Friday, December 19, 2014

Night at the Museum: Secret of the Tomb

Review by Bob Ignizio

You probably shouldn't expect too much out of the third installment in a corporate kiddie franchise like NIGHT AT THE MUSEUM: SECRET OF THE TOMB. Those low expectations combined with sad recent events involving one of the film's supporting players, Robin Williams, come together to give what might otherwise have been a throwaway scene some genuine emotional impact. If you don't tear up at least a little bit when Williams, as Teddy Roosevelt, gives his farewell speech, your heart must be made of stone.

The plot this time around finds the magic tablet that allows the exhibits in the American Museum of Natural History to come to life losing its power thanks to some kind of mystical tarnish. To find out what's wrong, museum guard Larry (Ben Stiller) sets off to the British Museum at the suggestion of Ahkmenrah (Rami Malek). The young pharaoh believes his father Merenkahre (Ben Kingsley), on display at the other museum, will know what to do.


Other exhibits coming along for the trek are Teddy Roosevelt (Williams) pint-sized cowboy Jedadiah (Owen Wilson) and diminutive Roman Octavius (Steve Coogan), Attilla the Hun (Patrick Gallagher), and Sacagawea (Mizuo Peck). Larry's teenage son Nicky (Skyler Gisondo) also tags along, as does one of the museum's Neanderthals, Laa (Stiller again), who believes Larry to be his father. Oh yeah, also the monkey who likes to pee on people, because that never gets old.

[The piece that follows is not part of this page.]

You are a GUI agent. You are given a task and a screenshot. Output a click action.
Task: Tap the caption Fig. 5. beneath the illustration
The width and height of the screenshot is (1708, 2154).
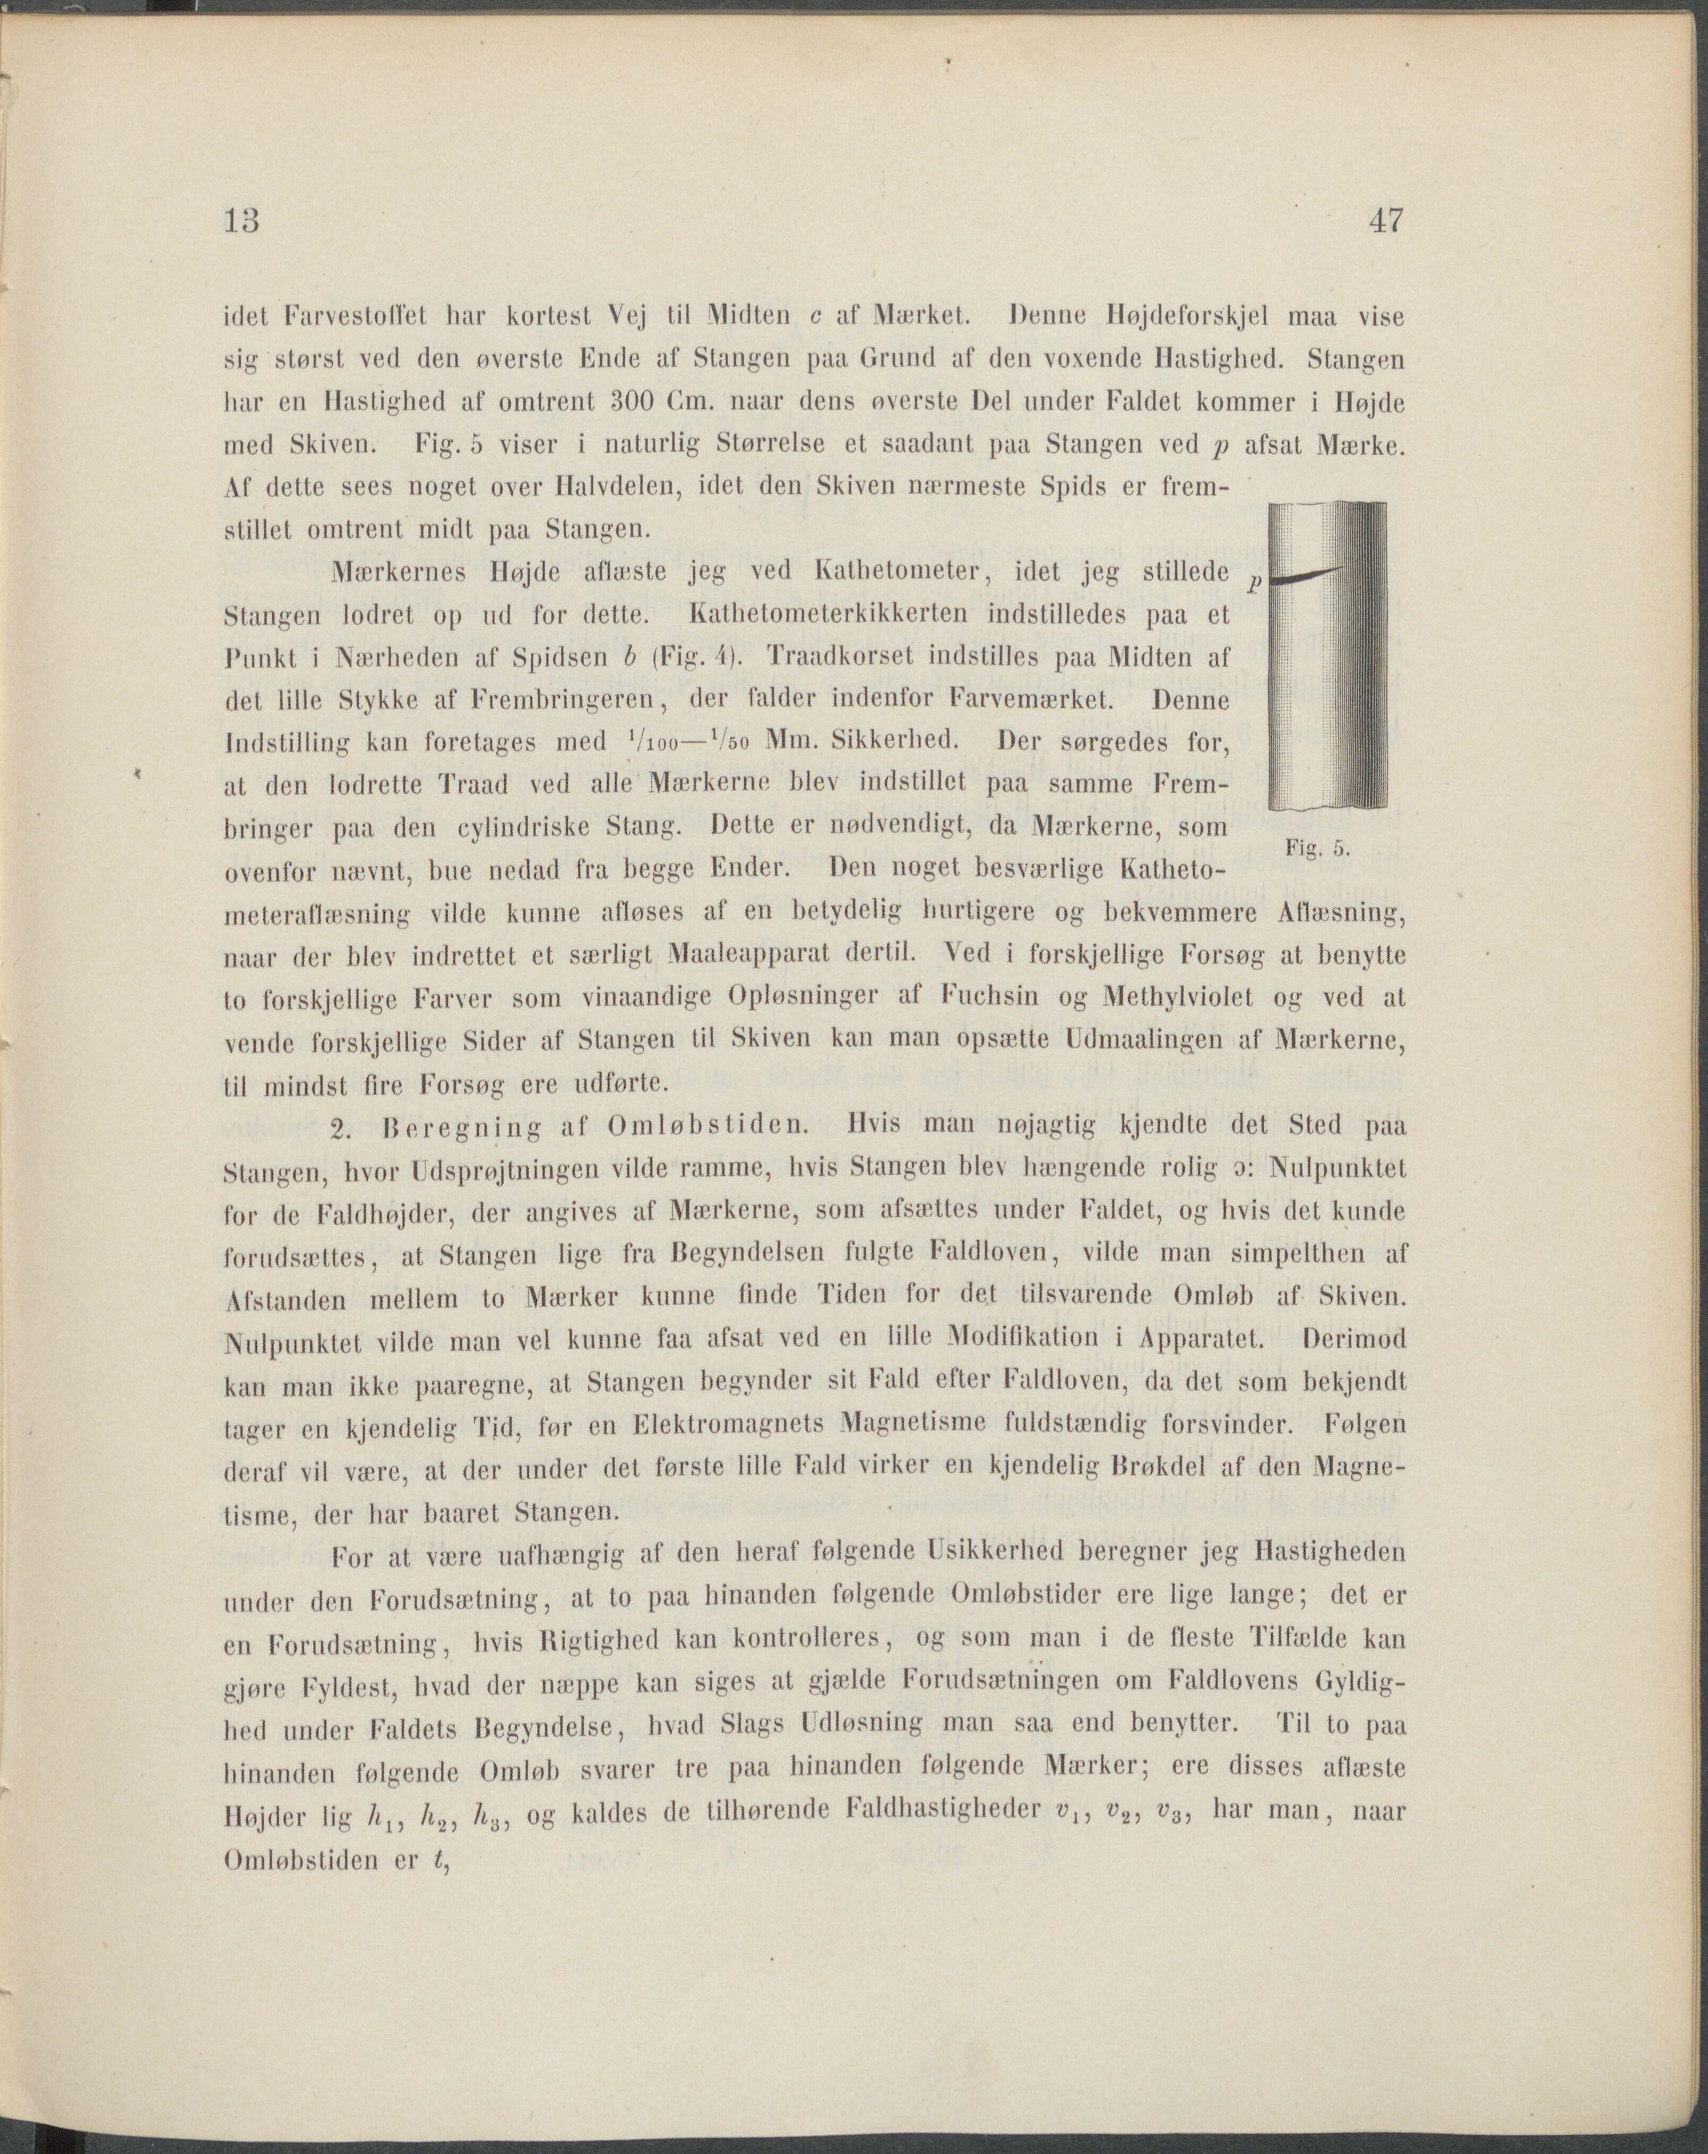point(1318,849)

At the British Museum, Larry meets his female counterpart Mindy (Rebel Wilson). And since the magic tablet has come along with Larry and the gang, the exhibits in the new museum come to life as well, most notably Sir Lancelot (Dan Stevens, of Downton Abbey fame).

SECRET OF THE TOMB is, like its predecessors, a serviceable family-friendly comedy. It probably exceeds the legal amount of monkey urination jokes allowed per film, but the target audience of 8 year olds won't mind. There's a moral about kids and dads learning to trust and respect each other, and I suppose some kids might be inspired to delve into some actual history or at least visit their local museum. Nothing amazing, but if nothing else it proves a respectable swan song for Robin Williams. 2 out of 4 stars.